Admitting that there was a lot of pressure in making a film of such an iconic character, Bowers says: “I tried to stick to the philosophy that I felt in the manga. I really wanted to be true to what Atom is. My job wasn’t to reinvent what Atom is. My job was to make a great movie with Atom in it. Hopefully something that fans of Atom will enjoy and people who don’t know Atom will come to love too.”
I believe this is your first time to work with Imagi Studios (based in Hong Kong). Tell us how you got involved in this film as a director/writer. I believe you joined the team late, replacing original director Colin Brady.
Well, Maryann [Garger], the producer of this film, who I worked with in my first animation, “Flushed Away,” asked me if I was interested in doing the Atom movie. So I said I love Atom, and I looked into the manga and animation and I told her I would love to do this.
When I arrived the project had already started. I had a vision of how the work had to be done, but it was going in another direction. It was going in a slightly dark direction, which I thought was counter to what Atom is all about. So I changed everything. It was very different from the way the movie was at that time, so I wrote the outline for the story, and I worked with Timothy Harris, who is a terrific writer, on the screenplay. Imagi is a small studio compared to, let’s say Disney or DreamWorks, and they were terrific. They couldn’t have been more supportive.
So you had a lot of freedom in making a story?
Complete freedom. It was wonderful and it’s very unique in the animation world.

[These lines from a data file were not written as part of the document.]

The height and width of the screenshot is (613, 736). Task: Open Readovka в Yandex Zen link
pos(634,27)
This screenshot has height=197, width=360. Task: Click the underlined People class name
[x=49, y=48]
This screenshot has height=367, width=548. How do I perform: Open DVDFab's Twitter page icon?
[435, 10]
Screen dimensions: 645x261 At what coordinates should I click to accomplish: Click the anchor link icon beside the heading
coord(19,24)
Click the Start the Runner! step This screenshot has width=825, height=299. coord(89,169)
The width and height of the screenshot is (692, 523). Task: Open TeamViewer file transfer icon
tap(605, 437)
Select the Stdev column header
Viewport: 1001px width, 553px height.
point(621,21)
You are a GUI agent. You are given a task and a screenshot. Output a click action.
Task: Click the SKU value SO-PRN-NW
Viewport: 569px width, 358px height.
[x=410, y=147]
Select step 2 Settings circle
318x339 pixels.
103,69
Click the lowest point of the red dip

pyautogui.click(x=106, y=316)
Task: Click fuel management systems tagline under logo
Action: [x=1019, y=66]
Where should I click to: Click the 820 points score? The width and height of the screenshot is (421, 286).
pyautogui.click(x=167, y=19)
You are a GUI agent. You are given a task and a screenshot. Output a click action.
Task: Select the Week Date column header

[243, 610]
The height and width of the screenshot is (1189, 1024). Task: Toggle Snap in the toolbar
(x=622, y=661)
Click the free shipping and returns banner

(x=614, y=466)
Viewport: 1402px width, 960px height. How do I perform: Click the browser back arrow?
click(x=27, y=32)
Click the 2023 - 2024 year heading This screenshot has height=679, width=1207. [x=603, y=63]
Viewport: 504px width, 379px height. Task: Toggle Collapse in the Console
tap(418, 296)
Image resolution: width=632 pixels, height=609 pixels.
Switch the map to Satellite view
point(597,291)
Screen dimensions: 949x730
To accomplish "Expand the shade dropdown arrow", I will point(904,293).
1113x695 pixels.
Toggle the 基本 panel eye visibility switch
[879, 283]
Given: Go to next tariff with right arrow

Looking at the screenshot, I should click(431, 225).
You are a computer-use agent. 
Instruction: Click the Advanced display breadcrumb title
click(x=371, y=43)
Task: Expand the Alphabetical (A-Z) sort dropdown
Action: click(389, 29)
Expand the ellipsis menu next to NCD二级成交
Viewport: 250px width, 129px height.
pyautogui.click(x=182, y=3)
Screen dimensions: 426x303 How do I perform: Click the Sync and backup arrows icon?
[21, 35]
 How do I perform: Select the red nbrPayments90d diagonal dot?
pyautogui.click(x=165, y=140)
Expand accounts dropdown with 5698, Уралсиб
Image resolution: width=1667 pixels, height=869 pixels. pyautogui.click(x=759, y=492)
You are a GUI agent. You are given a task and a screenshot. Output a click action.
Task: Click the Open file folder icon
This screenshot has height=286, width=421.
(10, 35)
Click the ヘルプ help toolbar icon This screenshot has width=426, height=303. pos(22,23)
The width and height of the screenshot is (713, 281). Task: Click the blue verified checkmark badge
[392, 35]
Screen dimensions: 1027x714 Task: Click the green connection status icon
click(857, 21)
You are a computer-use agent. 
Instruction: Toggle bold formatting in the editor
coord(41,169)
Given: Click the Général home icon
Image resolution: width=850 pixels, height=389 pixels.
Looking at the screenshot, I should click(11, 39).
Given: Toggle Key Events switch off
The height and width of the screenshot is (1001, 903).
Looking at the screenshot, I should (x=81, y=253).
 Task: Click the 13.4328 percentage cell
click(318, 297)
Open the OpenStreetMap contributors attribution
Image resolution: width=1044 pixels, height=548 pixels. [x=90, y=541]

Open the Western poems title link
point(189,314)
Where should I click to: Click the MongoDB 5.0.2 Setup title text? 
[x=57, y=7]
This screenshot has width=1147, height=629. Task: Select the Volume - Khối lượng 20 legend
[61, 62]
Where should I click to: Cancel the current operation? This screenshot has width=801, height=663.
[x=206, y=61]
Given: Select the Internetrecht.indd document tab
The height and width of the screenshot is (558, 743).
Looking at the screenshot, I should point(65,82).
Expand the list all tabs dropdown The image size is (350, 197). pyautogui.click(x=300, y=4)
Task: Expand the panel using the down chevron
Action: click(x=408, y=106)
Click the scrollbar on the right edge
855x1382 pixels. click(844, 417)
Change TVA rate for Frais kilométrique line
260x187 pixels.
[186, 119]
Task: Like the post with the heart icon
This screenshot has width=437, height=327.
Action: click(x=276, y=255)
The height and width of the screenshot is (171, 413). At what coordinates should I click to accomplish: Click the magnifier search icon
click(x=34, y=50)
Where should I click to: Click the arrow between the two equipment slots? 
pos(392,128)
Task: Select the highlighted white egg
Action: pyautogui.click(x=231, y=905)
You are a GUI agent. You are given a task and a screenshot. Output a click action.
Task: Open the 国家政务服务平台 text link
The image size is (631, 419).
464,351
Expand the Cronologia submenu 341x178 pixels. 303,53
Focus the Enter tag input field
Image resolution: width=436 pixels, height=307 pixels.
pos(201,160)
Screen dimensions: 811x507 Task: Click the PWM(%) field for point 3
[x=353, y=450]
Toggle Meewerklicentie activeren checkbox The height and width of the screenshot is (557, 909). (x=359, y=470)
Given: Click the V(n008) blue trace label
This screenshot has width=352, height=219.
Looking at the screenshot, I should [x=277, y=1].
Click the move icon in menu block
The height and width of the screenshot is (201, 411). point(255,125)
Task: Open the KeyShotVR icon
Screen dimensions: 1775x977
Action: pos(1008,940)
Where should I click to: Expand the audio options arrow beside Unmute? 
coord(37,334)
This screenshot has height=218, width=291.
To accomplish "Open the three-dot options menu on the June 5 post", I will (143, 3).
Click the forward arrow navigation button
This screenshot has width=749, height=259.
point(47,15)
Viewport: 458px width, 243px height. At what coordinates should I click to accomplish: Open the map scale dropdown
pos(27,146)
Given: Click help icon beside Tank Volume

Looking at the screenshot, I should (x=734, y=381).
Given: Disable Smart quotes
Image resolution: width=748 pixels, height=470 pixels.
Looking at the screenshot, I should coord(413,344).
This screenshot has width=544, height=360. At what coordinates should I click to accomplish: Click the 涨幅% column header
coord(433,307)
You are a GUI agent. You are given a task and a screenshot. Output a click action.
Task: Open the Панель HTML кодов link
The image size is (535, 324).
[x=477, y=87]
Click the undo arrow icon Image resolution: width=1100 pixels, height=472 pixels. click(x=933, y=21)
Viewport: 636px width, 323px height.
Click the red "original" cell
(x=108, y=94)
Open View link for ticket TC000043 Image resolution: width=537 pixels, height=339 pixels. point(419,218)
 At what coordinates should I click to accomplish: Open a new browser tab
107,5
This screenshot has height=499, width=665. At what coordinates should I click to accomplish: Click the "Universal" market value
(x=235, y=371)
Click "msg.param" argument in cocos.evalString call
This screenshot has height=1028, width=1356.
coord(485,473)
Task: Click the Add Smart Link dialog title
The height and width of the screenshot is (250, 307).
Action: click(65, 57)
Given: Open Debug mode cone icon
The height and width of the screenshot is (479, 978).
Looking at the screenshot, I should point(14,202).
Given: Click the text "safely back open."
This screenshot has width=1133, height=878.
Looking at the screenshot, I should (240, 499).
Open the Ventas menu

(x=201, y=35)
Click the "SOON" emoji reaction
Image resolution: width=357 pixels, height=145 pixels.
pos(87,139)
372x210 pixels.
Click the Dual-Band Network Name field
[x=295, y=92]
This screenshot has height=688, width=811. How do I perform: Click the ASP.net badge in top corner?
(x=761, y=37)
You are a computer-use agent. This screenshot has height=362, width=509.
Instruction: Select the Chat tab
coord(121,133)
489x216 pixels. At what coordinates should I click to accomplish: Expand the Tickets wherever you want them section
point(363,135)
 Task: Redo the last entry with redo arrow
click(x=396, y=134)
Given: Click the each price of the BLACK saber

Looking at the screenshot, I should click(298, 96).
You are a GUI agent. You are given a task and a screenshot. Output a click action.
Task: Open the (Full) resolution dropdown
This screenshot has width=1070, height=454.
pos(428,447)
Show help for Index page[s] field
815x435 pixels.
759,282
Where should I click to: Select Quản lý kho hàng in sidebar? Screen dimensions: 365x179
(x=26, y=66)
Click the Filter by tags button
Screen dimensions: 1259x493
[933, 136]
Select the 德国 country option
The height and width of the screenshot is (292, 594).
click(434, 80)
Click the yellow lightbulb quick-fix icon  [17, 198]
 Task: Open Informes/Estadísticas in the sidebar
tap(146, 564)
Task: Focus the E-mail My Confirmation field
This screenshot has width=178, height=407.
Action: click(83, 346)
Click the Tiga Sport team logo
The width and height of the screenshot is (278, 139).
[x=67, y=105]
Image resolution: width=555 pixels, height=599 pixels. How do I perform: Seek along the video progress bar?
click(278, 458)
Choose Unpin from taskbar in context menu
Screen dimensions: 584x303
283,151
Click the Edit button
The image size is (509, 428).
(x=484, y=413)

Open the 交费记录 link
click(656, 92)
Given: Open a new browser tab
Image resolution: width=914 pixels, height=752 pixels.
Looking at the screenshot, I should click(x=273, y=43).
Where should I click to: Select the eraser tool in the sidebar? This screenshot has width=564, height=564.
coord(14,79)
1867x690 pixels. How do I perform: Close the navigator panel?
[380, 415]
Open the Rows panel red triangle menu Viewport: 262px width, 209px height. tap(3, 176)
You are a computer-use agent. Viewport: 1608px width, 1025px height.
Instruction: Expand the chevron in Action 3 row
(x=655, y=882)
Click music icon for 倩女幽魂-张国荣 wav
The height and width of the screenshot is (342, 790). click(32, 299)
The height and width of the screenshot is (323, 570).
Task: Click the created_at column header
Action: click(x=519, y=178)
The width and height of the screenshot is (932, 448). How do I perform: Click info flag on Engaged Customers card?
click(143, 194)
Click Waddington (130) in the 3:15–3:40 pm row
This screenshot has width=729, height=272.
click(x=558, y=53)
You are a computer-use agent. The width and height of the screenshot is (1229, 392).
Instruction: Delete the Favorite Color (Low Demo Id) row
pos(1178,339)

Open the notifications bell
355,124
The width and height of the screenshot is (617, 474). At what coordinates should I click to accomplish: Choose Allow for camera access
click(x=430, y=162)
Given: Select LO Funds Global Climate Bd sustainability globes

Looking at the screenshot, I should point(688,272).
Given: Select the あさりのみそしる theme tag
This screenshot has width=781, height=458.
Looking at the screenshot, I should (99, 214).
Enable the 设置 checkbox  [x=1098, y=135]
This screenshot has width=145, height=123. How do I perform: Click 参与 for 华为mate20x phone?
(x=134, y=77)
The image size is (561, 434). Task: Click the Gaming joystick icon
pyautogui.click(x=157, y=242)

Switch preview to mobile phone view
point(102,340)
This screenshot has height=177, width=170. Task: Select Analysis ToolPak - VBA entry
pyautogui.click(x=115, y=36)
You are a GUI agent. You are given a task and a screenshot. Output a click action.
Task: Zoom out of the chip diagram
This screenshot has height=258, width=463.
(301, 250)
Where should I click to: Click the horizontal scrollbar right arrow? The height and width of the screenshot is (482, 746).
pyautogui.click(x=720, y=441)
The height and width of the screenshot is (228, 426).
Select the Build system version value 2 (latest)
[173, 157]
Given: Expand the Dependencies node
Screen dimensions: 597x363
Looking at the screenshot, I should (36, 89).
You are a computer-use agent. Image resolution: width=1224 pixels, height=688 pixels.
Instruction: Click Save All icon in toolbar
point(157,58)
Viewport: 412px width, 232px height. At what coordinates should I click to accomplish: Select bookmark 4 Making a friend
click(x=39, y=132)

Some Tezuka fans have doubts about Hollywood adapting Japanese manga. What do you think of that?
I think if you go down the route of trying to please people and trying to figure out what other people want to see in a movie, that’s really the route to hell. You’re not going to make a movie that you can be proud of.
I’m very selfish when I make movies. I make them completely for myself and make the kind of things I’d like to see. And it’s an interpretation and expansion in which Tezuka Productions really encouraged and supported me.
I think if you’re aware of Atom and if you like Atom, then as a movie, it doesn’t disappoint. Because it’s the same story and the same character. If you don’t know it, then hopefully it’s a great way to introduce the character.
Atom is a little bit older than in the original.
I made him 13. I think he normally looks 8 or 9. It’s because I wanted to create a real drama and I wanted the father-son relationship to be the core of the movie.
My philosophy is once you get emotional beats to the story right and you care about the characters, then you can do all the action and comedy and everything else you want. But you got to have people caring about the characters. And 13-year-olds have issues with parents. At 13, you’re just sort of starting to become who you are, you’re finding out what you like, trying to decide what path you want to go in your life. And for Atom, who discovers he is not who he thought he was, he’s actually a boy robot with a dead boy’s memories . . . that journey parallels quite accurately with a teenager’s quest for discovery.
The issues 8 or 9 year olds have are different and they’re not as complex, and it doesn’t interest me quite so much.
Have you read any other Tezuka manga?
I have. I’m engrossed by “Phoenix” at the moment which is wonderful and I’ve read some of “Black Jack.” It’s been a busy two years. I haven’t got much time for reading, but now I have little more time, so I’m going to read an awful lot more.